**Estratto**
━━━━━━━━━━
L’ultimo dato viene dall’Eurostat: “……..Dove invece 'spiccano' regioni italiane e' nella disoccupazione giovanile ” Dietro i dipartimenti d'Oltremare francese ed alcune regioni meridionali italiane, “al decimo posto in Europa ( con più del 34 %) è la Calabria.” Ma vorrei ricordare a me stesso, prima di continuare nel discorso, la partizione tecnica normalmente usata tra i termini: disoccupazione, in cerca di prima occupazione, inoccupati e ….altri (diciamo così).
Per quanto riguarda, poi, solo il nostro paese, a prescindere dalla graduatorie di demerito in cui quasi sempre primeggiamo, sarà opportuno ricordare pochi dati tratti dal solito annuario Istat 2008.
Su di una popolazione residente pari a circa 1.995.000 cittadini, lavorano in 602.000 (208.000 donne e 394.000 uomini) ripartiti, sempre per grandi linee, nei seguenti settori: agricoltura 66.000 ( 27.000 donne), industria 113.000 (11.000 donne) servizi 423.000 ( 170.000 donne). La disoccupazione è pari all’11,2% , (di cui il 5,6% di lunga durata e comunque la fascia è composta in maggioranza da soggetti tra i 34 ed i 45 anni ; 77.000 i soggetti attivamente! in cerca di occupazione (di cui 42.000 con esperienza) .
La percentuale di occupati stabilmente ( ma è stato già detto) anche tra i laureati da tre anni è anch’essa del 35 % ca. Non è il caso di approfondire ora i dati aggiungendo ed incrociando i tanti altri sempre di fonte Istat o Isfol o Eurostat ecc. pur utili per definire sempre meglio lo scenario di carattere generale che ci riguarda.
Difficili da interpretare univocamente partendo da ottiche e avendo obiettivi di utilizzazioni diverse; difficili da interpretare perché necessariamente, in atto, carenti di ulteriori indagini analitiche settoriali, che pur dovrebbero essere primo compito degli uffici regionali e provinciali deputati ai settori lavoro e formazione. Necessari per orientare e programmare le loro attività non di semplice routine.
Sarebbe utile conoscere i dati sui calabresi laureati in Università di altre regioni (escludo Messina per la straordinaria presenza nella stessa di studenti calabresi – forse ancora quasi il 40% o più del totale), e sulle percentuali dell’inserimento degli stessi nel mondo del lavoro, sulle sedi di lavoro degli stessi, sui settori di attività.
━━━━━━━━━━
**Estratto dati**
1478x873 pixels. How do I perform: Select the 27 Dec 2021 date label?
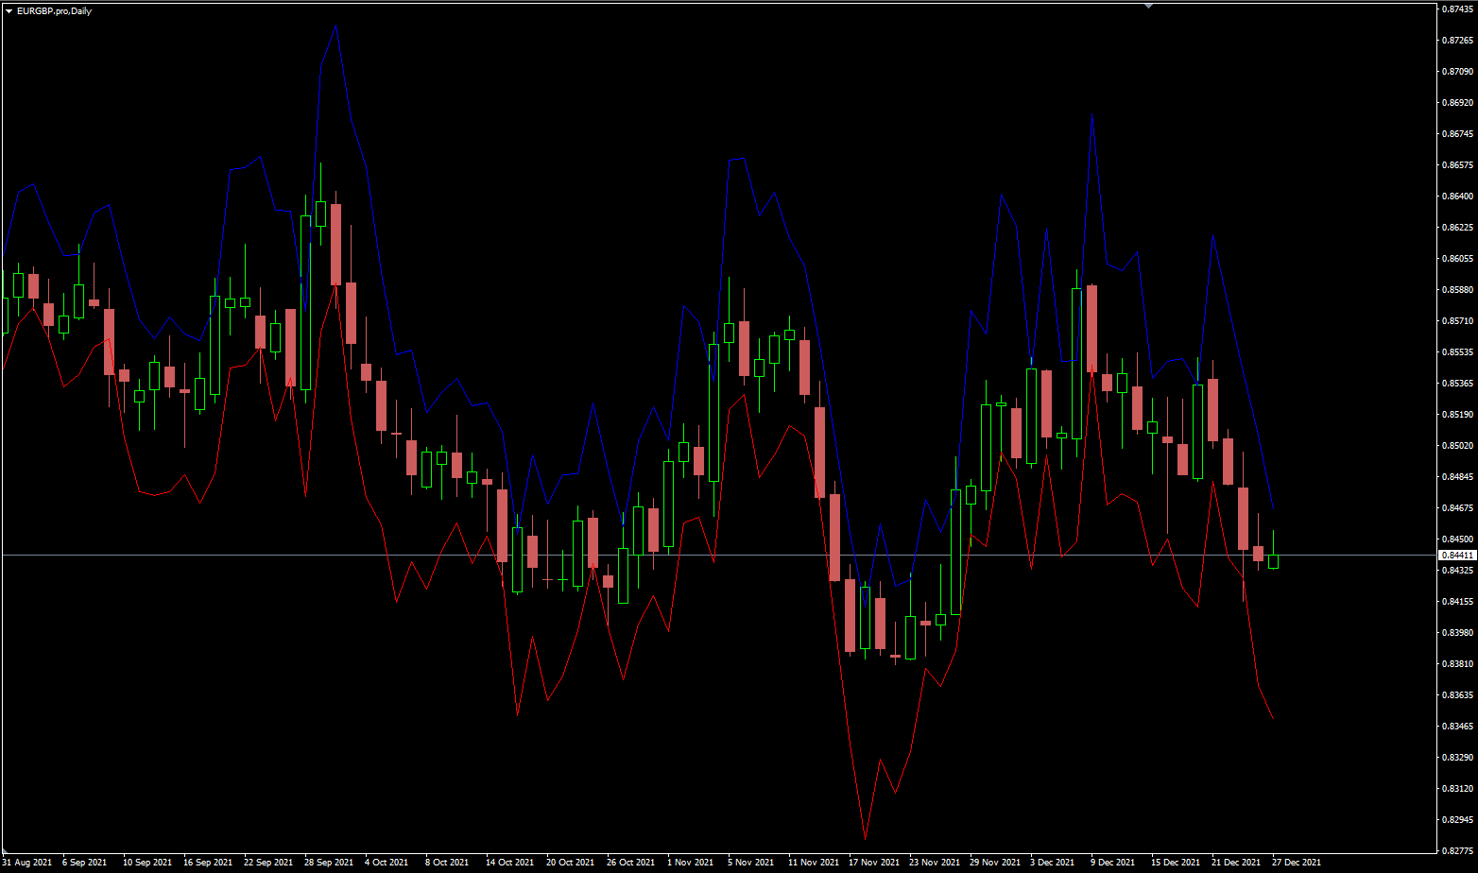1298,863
━━━━━━━━━━
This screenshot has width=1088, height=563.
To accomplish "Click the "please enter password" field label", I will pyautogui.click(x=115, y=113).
━━━━━━━━━━
**Problema posto 1**
Citi testualmente il passo dell'estratto sulla disoccupazione in Calabria che comincia con "Sarebbe utile conoscere" e prosegue fino a "settori di attività.".
**Problema posto 2**
Secondo l'estratto sulla disoccupazione in Calabria, quale posizione occupa la Calabria in Europa per disoccupazione giovanile?

**Risposta completa 1**
Sarebbe utile conoscere i dati sui calabresi laureati in Università di altre regioni (escludo Messina per la straordinaria presenza nella stessa di studenti calabresi – forse ancora quasi il 40% o più del totale), e sulle percentuali dell’inserimento degli stessi nel mondo del lavoro, sulle sedi di lavoro degli stessi, sui settori di attività.

**Risposta completa 2**
Il decimo posto, con più del 34%.